In this task, you are required to compute the sum of two given integers ( a ) and ( b ). However, the challenge lies in the fact that you cannot use the traditional addition (+) and subtraction (-) operators directly to achieve the result. This condition necessitates the exploration of alternative computational techniques to perform the addition.

Examples

Example 1

Input:

a = 1, b = 2

Output:

3

Example 2

Input:

a = 2, b = 3

Output:

5

Constraints

  • -1000 <= a, b <= 1000

Approach and Intuition

The primary goal is to sum two integers without using the explicit addition or subtraction operators. Here's a logical approach using bitwise operations, a common method for such constraints.

  1. Bitwise XOR (^) Operation: This operation can be used to add two numbers without carrying any of the bits over. For two bits, XOR outputs 1 if the bits are different; this mirrors addition without carry.

  2. Bitwise AND (&) Operation: AND operation helps in determining which bits will carry over. It returns 1 only if both bits at the same position are 1. The result of this operation is then shifted left by one position to align the carry with the correct position for addition.

  3. Iteration until Carry is Zero: The process of XOR-ing the numbers and determining the carry (using AND) is repeated until there is no carry left. Typically, this involves:

    • Keeping track of the initial numbers as x and y, where x is the XOR result, and y is the shifted AND result. Initially, x = a and y = b.
    • Updating x to x ^ y (addition without carry) and y to (x & y) << 1 (calculate carry, shifted to correct position).
    • This loop continues until y becomes zero. At this point, x contains the final sum.

From the examples:

  • Example 1: For a = 1 and b = 2, bitwise sum without direct addition results in 3, as there's no overlap in bit positions.
  • Example 2: Following the bitwise logic with a = 2 and b = 3 also correctly gives 5 without using direct addition.

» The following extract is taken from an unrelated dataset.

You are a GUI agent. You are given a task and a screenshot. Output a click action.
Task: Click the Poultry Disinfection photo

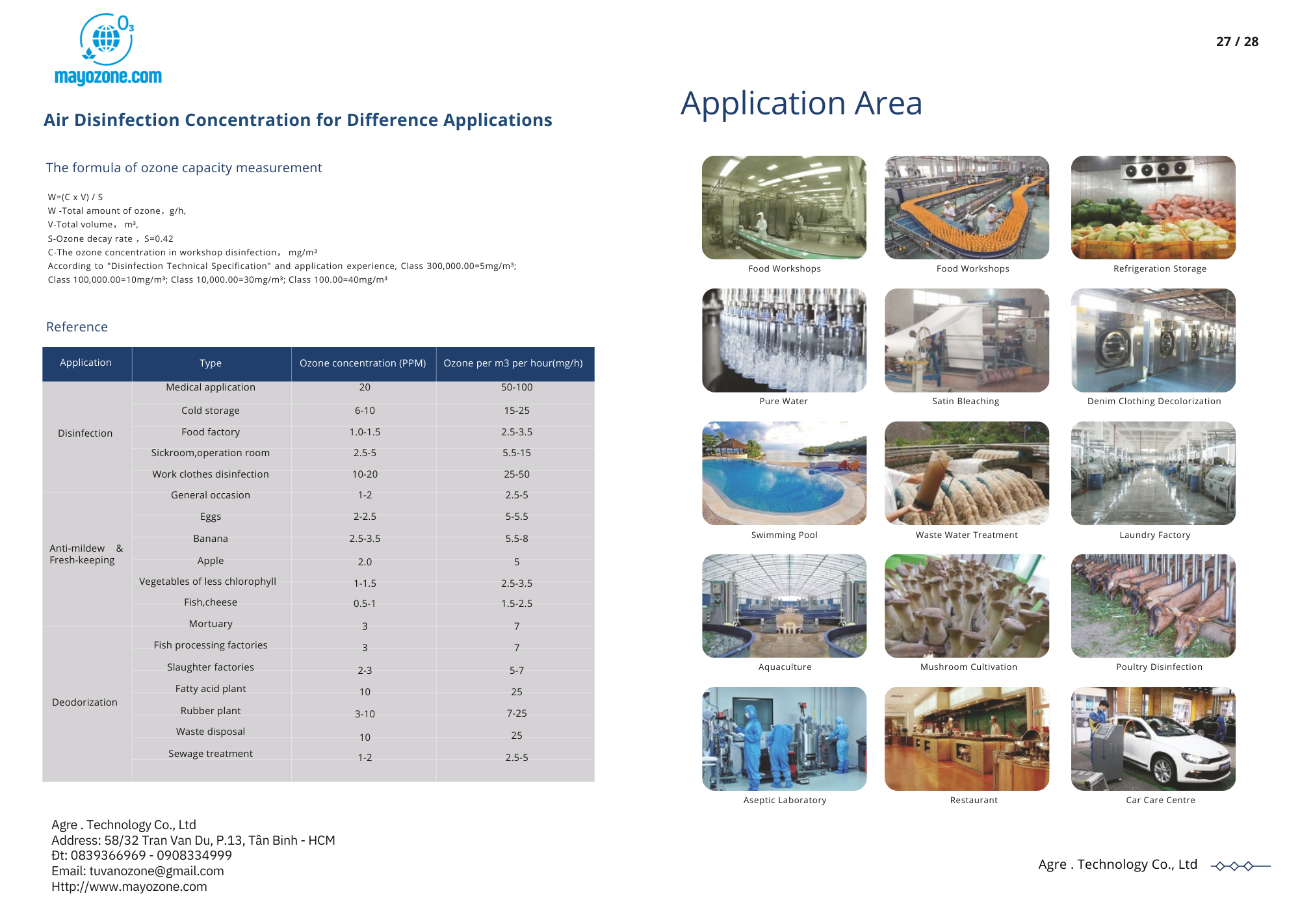pos(1153,606)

This approach functions correctly within the constraints (-1000 <= a, b <= 1000) and ensures that the summation is achieved purely through bitwise manipulation.

Solutions

  • C++
  • Java
  • Python
cpp 
class Solution {
public:
    int calculateSum(int x, int y) {
        long limit = 0xFFFFFFFF;
            
        while (y != 0) {
            int sum = (x ^ y) & limit;
            int carry = ((x & y) & limit) << 1;
            x = sum;
            y = carry;
        }
             
        return x < INT_MAX ? x : ~(x ^ limit);
    }
};

This C++ solution involves a function calculateSum that adds two integers without using the '+' operator. This approach utilizes bitwise operations: XOR for summing bits without carrying and AND for determining bit carry, which is then shifted left. The solution handles edge cases with proper sign representation by incorporating a 32-bit limit mask.

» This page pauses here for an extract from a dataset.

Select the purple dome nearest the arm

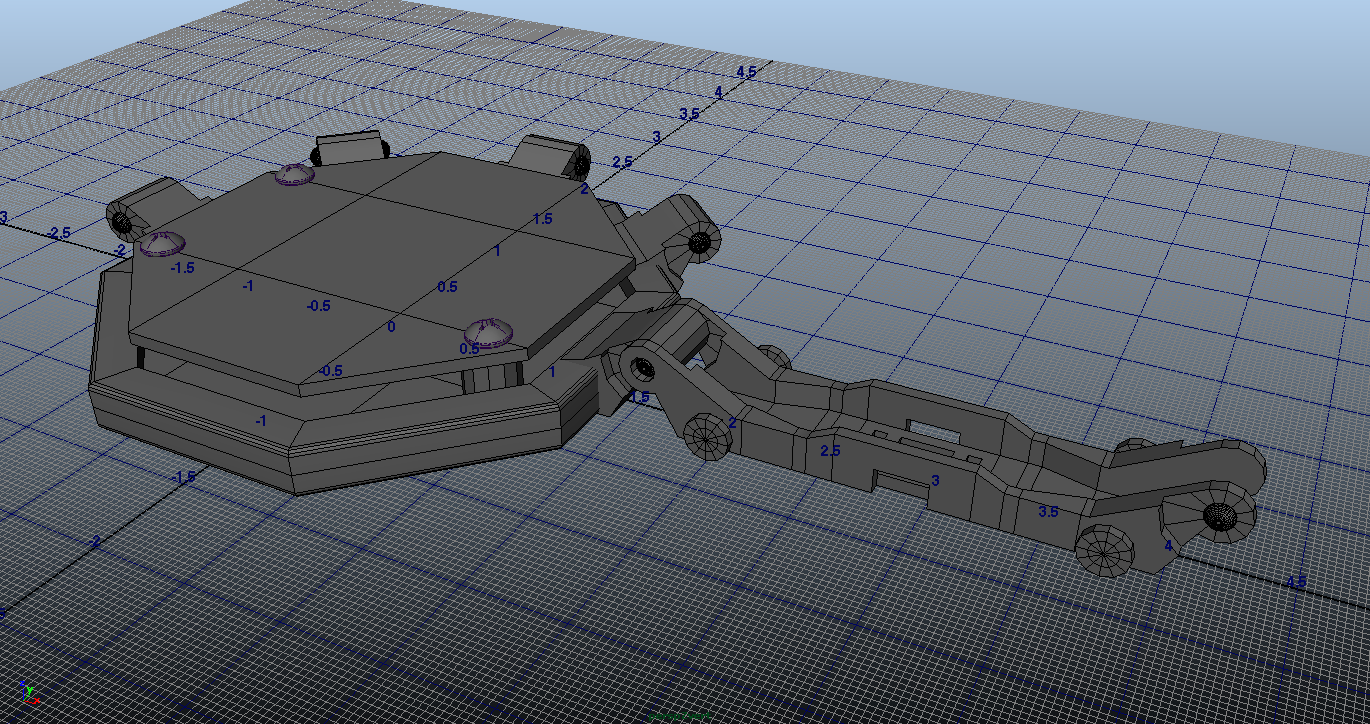click(x=489, y=332)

Here's how the function operates:

  1. Define a limit variable (mask) to control integer overflow, ensuring compatibility with 32-bit integer operations.

  2. Use a while loop to perform the addition as long as there is a carry-over (y != 0). Inside the loop:

    • Compute the 'sum' of x and y using XOR, applying the limit to handle overflow.

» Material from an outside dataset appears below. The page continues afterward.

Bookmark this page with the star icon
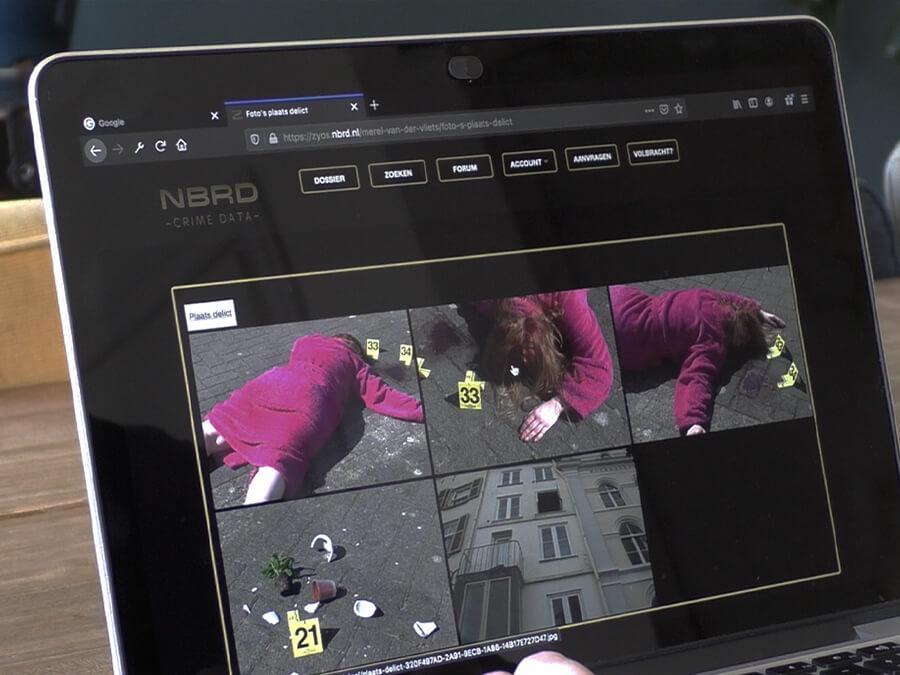The width and height of the screenshot is (900, 675). point(678,108)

    • Determine the 'carry', which is bits carried over to the next higher bit, again applying the limit for overflow and then shifting left by one (<< 1) to align correctly for the next iteration of addition.

    • Update x with the 'sum' and y with the 'carry' for the next iteration.

  3. After exiting the loop (meaning no more carry bits), return x. If x exceeds the highest positive value representable in an integer, adjust it using bitwise operations to correct the sign.

This method effectively handles integer addition efficiently, providing a means to perform arithmetic operations at a lower level, simulating how processors might handle such tasks. The use of the limit ensures that the function works correctly across different compiler implementations that may handle integer sizes and overflows differently.

java 
class Solution {
    public int sum(int x, int y) {
        while (y != 0) {
            int temp = x ^ y;
            int carryOver = (x & y) << 1;
            x = temp;
            y = carryOver;
        }
            
        return x;
    }
}

This Java implementation calculates the sum of two integers without using arithmetic operators. It employs bitwise operators to achieve the addition. During each iteration of the while loop, two operations occur:

  • The main addition without carry is performed by XOR(^) between x and y.
  • The carry-over, which needs to be added in the subsequent iteration, is calculated using the AND(&) operation followed by a left shift(<<) by one position.

The process repeats, updating x with the new temporary sum and y with the new carry, until there's no carry left (y becomes 0). At that point, x contains the final sum, which is then returned.

This method effectively mimics the addition process in digital logic circuits, leveraging the properties of bitwise operations to simulate how hardware-based addition works at the bit level.

python 
class Solution:
    def sumTwo(self, x: int, y: int) -> int:
        full_mask = 0xFFFFFFFF
    
        while y != 0:
            x, y = (x ^ y) & full_mask, ((x & y) << 1) & full_mask
    
        max_positive = 0x7FFFFFFF
        return x if x < max_positive else ~(x ^ full_mask)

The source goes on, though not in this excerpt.